O QUE FAZER —
Reproduza fielmente a parte do texto sobre direitos fundamentais que começa em "Daniel Barile da" e vai até "sociedade civil organizada.", com estas últimas palavras incluídas.

Daniel Barile da Silveira

Direitos fundamentais são o conjunto de direitos mais importantes em uma comunidade de pessoas, reconhecidos por uma ordem constitucional. Diante da inestimável importância relacionada à concretização da dignidade da pessoa humana, tais direitos assumem, na doutrina jurídica, um patamar cimeiro de prioridades para a consolidação das reivindicações sociais e para uma construção evolutiva do Direito como um todo, formando a base e os elementos conjunturais que revelam um projeto de futuro sobre o qual se assenta uma sociedade civil organizada.

Assim, ao se falar de direitos fundamentais em uma ordem jurídica democrática está a se tratar tanto de normas jurídicas que geram uma alta carga de obediência, entendidos como regras que impõe deveres precipuamente importantes, mas também que, por esta razão, inclusive, estatuem valores jurídicos inafastáveis para a solidez e o desenvolvimento de uma dada sociedade.

De um lado, então, os direitos fundamentais partem de uma escolha objetiva de uma sociedade livre, plural e diversamente constituída. Apesar de algumas dessas normas valoreticamente respeitarem alguns princípios universais (como o respeito à vida, à liberdade, a crença etc.), o modo como devem ser estabelecidas as regras e os limites a estes direitos parte de uma deliberação coletiva de indivíduos, que positivam estas escolhas na Constituição através de um consenso legislativo unificante. Conforme estabelece o autor alemão Jürgen Habermas, "a criação de direitos fundamentais se assenta na escolha dos indivíduos, iguais e livres, que decidem legitimamente regular a vida coletiva pelo direito positivo"1. Por certo, apesar de tal processo de positivação de direitos nas Constituições possa estar sujeito a falhas (como toda lei humana está sujeita a erros), o próprio mecanismo de amadurecimento das escolhas democráticas conduz a que as normas possam ser revistas, reinterpretadas e ressignificadas, atualizando-as no tempo e condicionando-as a mais bem e certeira conformação às necessidades sociais emergentes.

De qualquer forma, é importante pensarmos nos direitos fundamentais como salvaguardas das escolhas mais importantes de nossa sociedade, especialmente como instrumentos de proteção contra abusos estatais e da violência originada pelos poderes econômico, político, social, ou mesmo derivada da ignorância destemida de certos incautos. Tanto é que, para os alemães, este conjunto protetivo de defesa contra o poderio estatal é denominado de "direitos de resistência" (Abwehrrecht), impondo-se como um verdadeiro mecanismo de escudo tutelador contra as vontades privadas, resistente ao arbítrio de certos indivíduos e instituições.

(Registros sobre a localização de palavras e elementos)
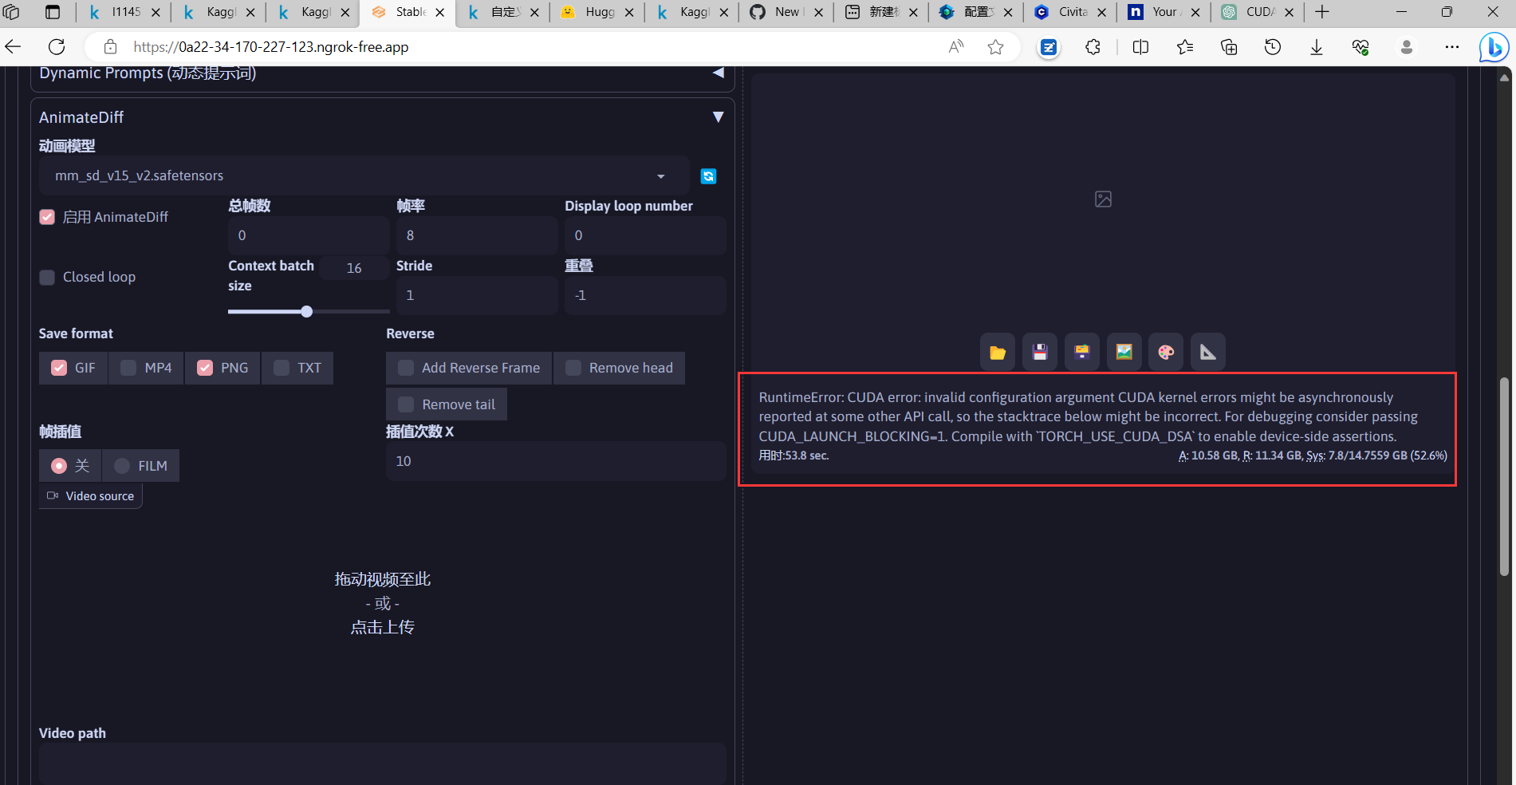Send result to inpaint
This screenshot has width=1516, height=785.
pos(1165,351)
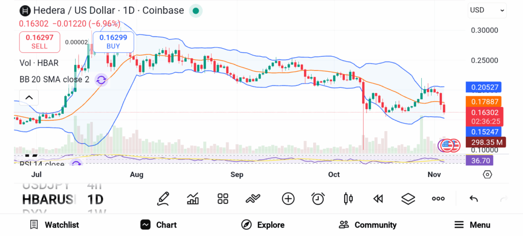Click the orange 0.17887 price label
Screen dimensions: 523x236
[x=483, y=101]
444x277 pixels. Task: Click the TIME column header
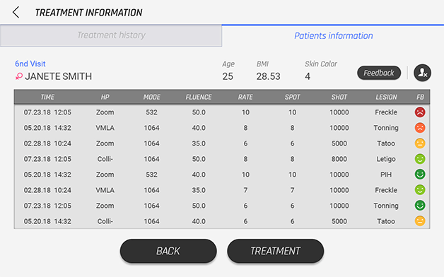click(47, 97)
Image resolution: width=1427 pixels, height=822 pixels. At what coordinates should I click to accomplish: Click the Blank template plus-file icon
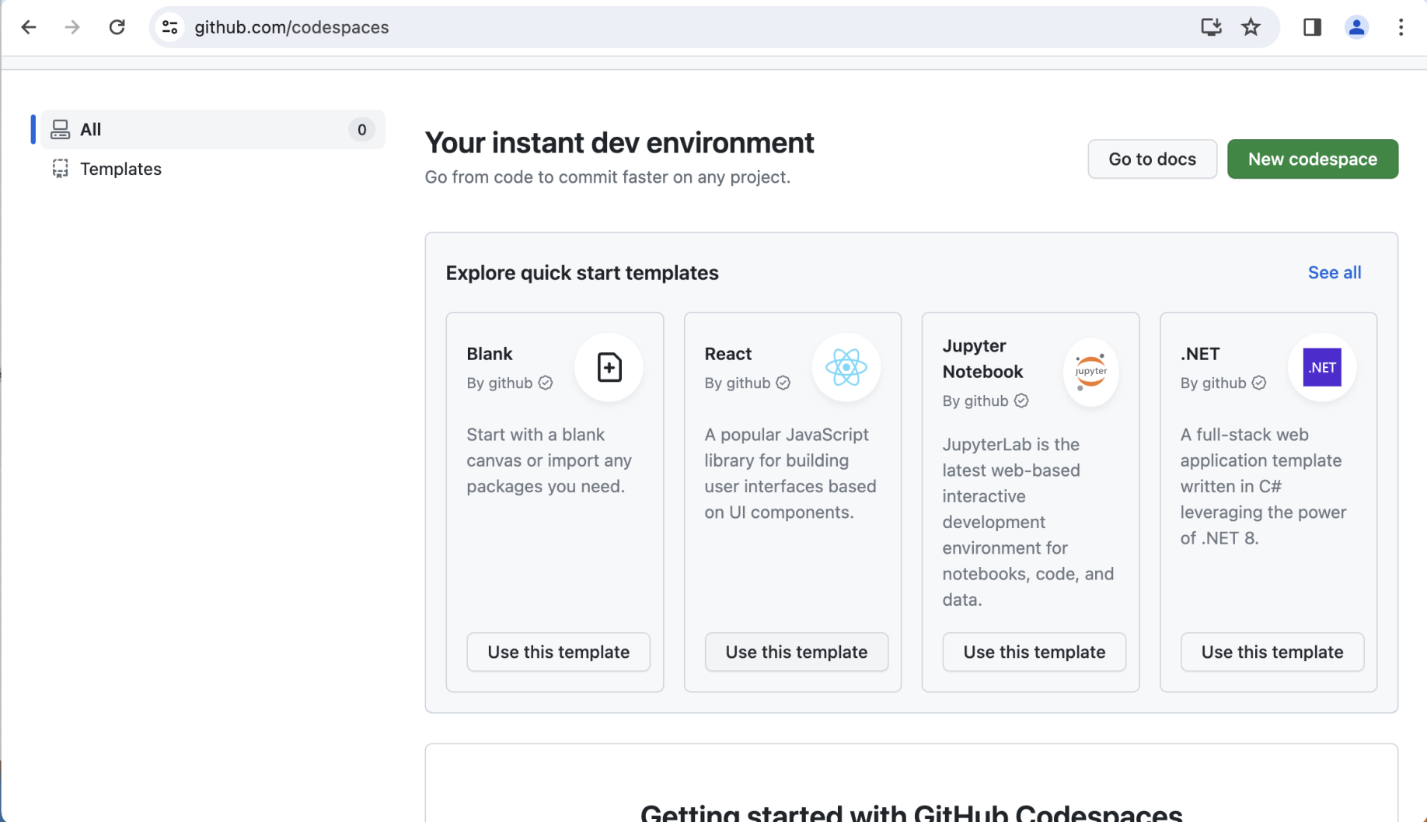point(609,367)
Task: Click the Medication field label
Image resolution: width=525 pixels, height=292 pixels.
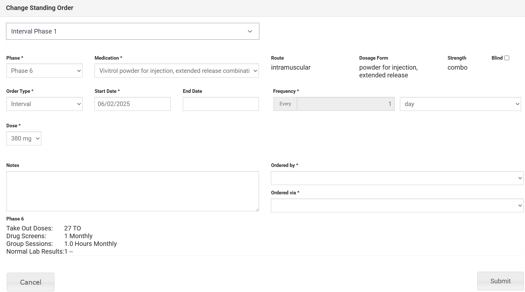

RESPOSTA À TAREFA —
Daniel Barile da Silveira

Direitos fundamentais são o conjunto de direitos mais importantes em uma comunidade de pessoas, reconhecidos por uma ordem constitucional. Diante da inestimável importância relacionada à concretização da dignidade da pessoa humana, tais direitos assumem, na doutrina jurídica, um patamar cimeiro de prioridades para a consolidação das reivindicações sociais e para uma construção evolutiva do Direito como um todo, formando a base e os elementos conjunturais que revelam um projeto de futuro sobre o qual se assenta uma sociedade civil organizada.